Sophie Wilson

2012 Fellow

For her work, with Steve Furber, on the BBC Micro computer and the ARM processor architecture

"Not knowing something is impossible has interesting effects on your work."

— Sophie Wilson

Sophie Wilson was born in Leeds, England, in 1957. She began studying computer science at the University of Cambridge in 1975. In 1977, she developed an automated cow-feeder during her first summer vacation. She next designed the Acorn System 1, an early 8-bit microcomputer for hobbyists, which was produced commercially by the British company Acorn Computers beginning in 1979.

Now working at Acorn, she and colleague Steve Furber took less than a week to design and implement the prototype of what became the BBC Microcomputer.
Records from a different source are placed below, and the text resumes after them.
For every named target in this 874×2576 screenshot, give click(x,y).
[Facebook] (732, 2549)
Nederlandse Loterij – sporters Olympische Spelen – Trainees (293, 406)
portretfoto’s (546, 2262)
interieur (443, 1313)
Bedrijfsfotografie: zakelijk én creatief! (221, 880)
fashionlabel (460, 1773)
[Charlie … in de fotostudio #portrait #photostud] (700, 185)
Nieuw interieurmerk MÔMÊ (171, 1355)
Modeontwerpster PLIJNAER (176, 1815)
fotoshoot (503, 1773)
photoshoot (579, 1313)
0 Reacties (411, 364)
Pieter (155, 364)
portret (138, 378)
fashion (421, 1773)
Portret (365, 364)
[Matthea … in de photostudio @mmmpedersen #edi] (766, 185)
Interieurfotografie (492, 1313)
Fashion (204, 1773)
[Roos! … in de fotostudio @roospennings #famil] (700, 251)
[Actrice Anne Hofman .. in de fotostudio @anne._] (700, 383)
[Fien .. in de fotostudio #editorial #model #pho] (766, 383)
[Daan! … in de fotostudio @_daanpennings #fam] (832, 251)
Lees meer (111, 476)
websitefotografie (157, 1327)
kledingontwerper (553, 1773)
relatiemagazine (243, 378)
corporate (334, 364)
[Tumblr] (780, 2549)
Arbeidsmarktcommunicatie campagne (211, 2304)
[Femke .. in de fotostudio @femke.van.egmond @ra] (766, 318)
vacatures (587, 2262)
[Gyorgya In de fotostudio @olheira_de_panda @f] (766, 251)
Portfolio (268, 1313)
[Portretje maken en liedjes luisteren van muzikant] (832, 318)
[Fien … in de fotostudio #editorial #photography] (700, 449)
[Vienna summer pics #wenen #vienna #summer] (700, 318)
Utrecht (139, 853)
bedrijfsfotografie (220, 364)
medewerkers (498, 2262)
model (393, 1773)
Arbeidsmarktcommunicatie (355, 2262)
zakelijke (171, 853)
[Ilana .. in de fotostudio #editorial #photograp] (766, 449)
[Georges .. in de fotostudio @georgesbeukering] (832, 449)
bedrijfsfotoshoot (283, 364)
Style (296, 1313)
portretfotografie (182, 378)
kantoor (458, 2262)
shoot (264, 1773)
Furber and Wilson refined their design over the same summer, with Wilson designing the operating system and writing the BBC basic interpreter.

The BBC project succeeded beyond its creators' wildest dreams: in the ensuing decade, well over a million BBC Micros were sold and used in thousands of UK schools.

Wilson and Furber then co-designed the 32-bit RISC Machine processor (1985). This was used in the BBC Micro as a second processor (1986); Acorn's first general-purpose home computer based on their own ARM architecture, the Archimedes (1987); and Apple Computer's first personal digital assistant, the Newton (1993).

The ARM processor core is now used in thousands of different products, from mobile phones and tablets to digital televisions and video games. The number of ARM processor cores now shipped exceeds 30 billion, or more than four ARM microprocessors for every person on earth.

Wilson lives near Cambridge, England.